◆ WORK TO BE COMPLETED: Edit the stretch of the listing from the line containing "Where should I click to: Click the 32-34" through the end of the listing by changing "Polyester" to "Cotton" and keeping everything else the same. Return only those lines and leave out the pictures.

[Pointing data for screenshots]
________________

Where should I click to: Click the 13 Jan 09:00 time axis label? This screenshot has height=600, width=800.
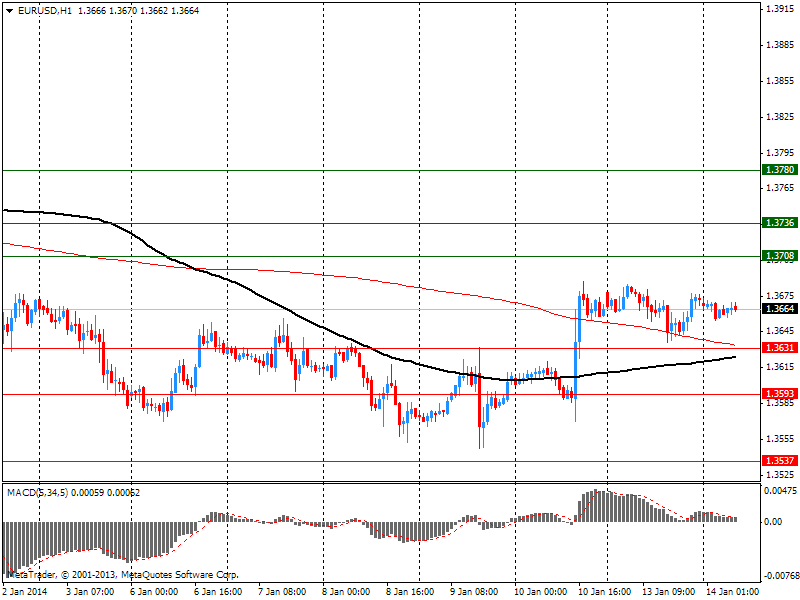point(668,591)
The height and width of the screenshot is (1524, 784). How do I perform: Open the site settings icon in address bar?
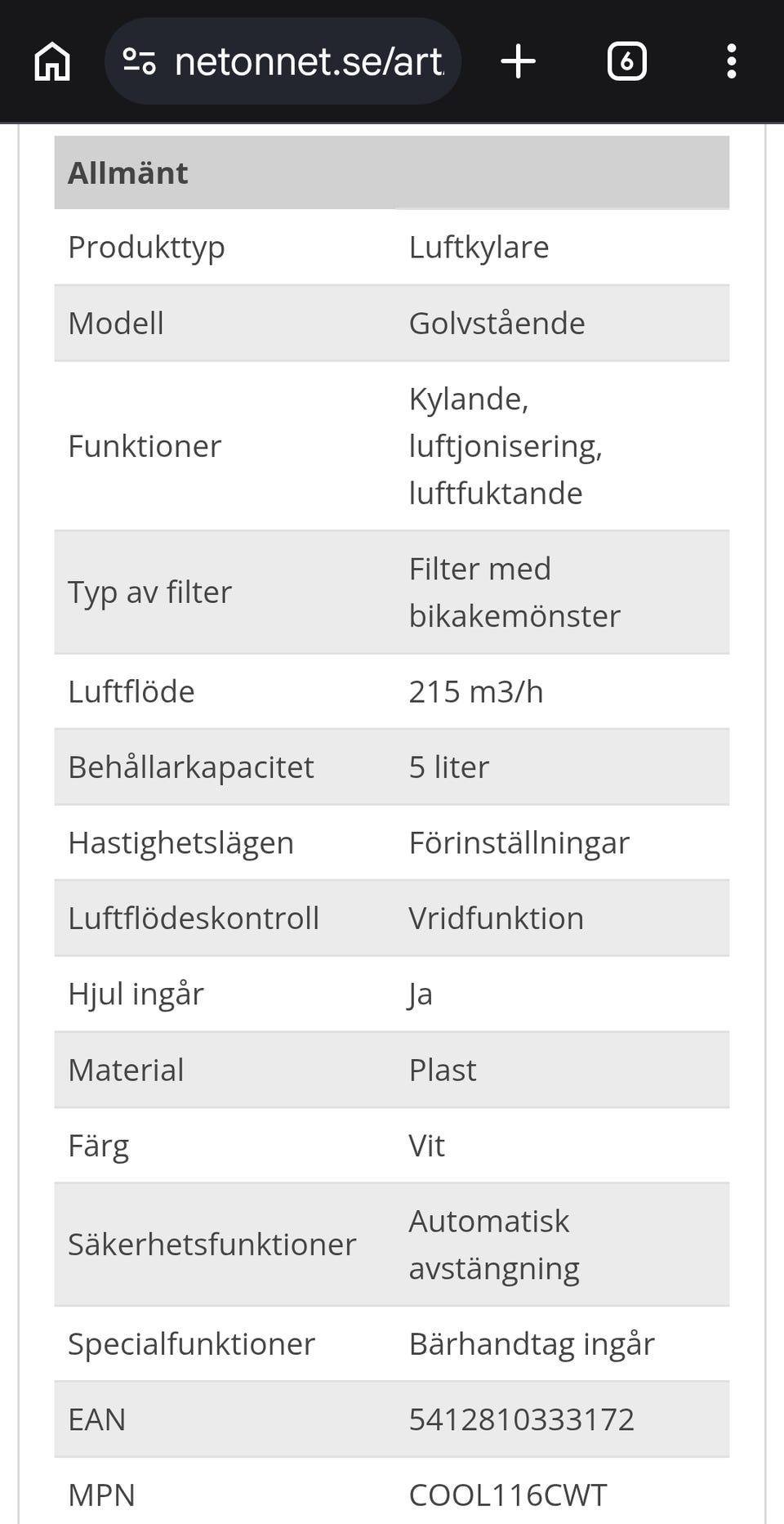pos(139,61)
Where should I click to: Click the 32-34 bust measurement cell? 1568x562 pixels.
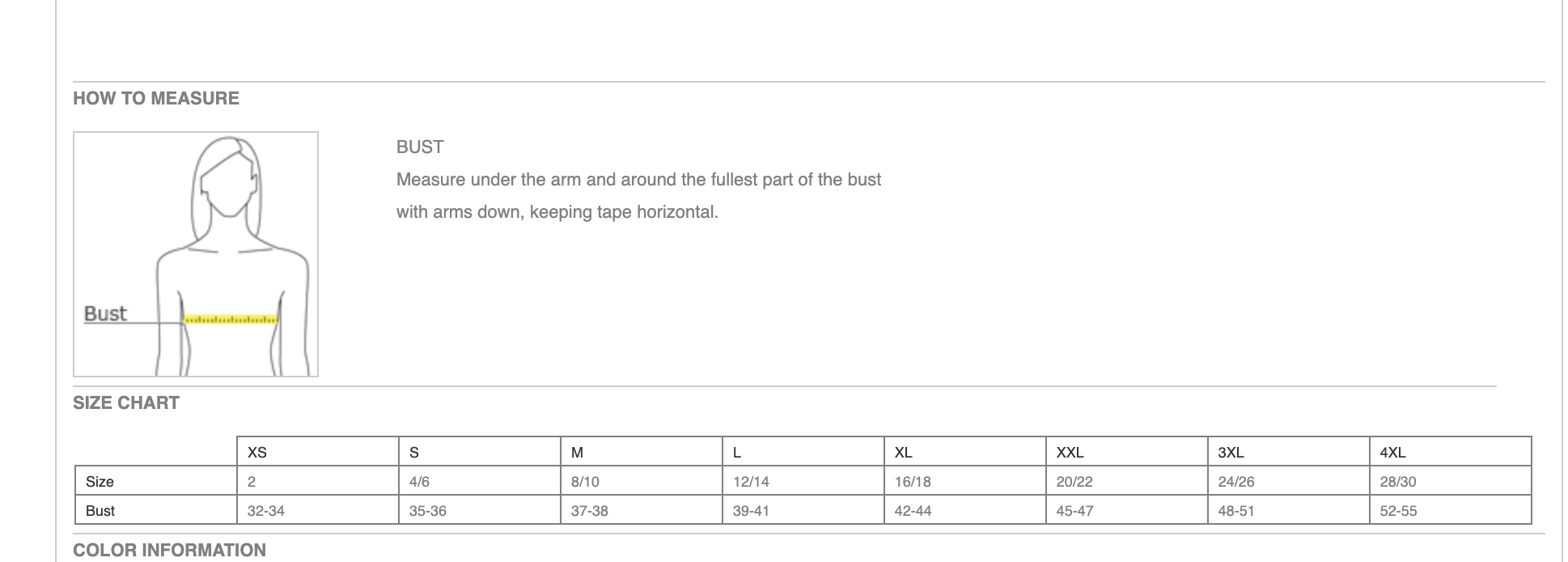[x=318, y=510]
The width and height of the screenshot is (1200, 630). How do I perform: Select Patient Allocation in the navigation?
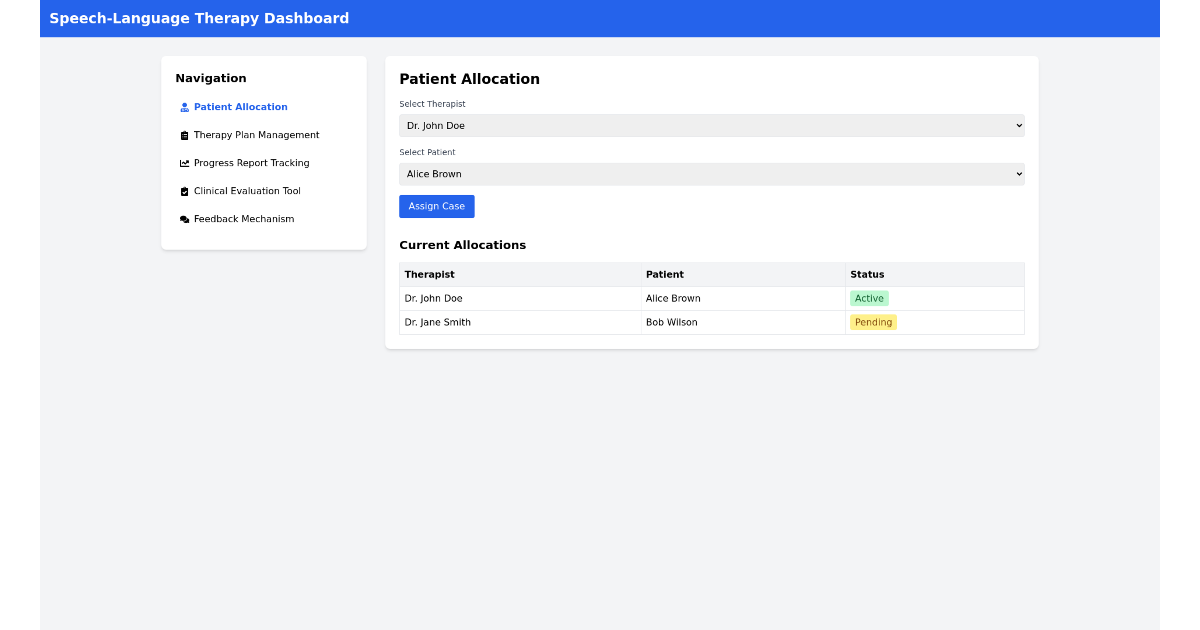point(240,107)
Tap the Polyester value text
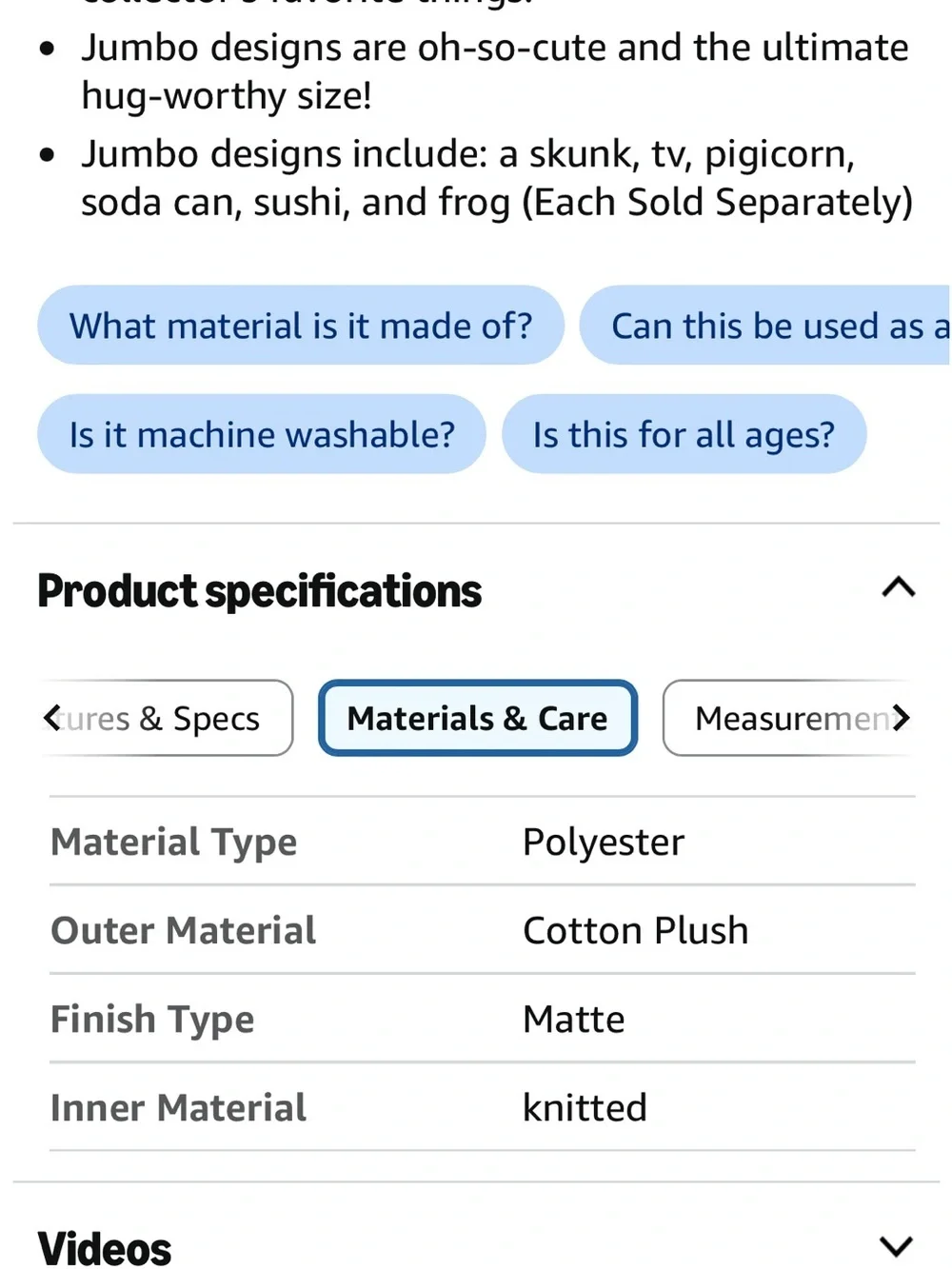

________________

◆ REPLY:
Where should I click to: Click the 32-34 bust measurement cell? 1568x562 pixels.
[x=318, y=510]
The width and height of the screenshot is (1200, 630). How do I perform: Select Patient Allocation in the navigation?
point(240,107)
Tap the Cotton value text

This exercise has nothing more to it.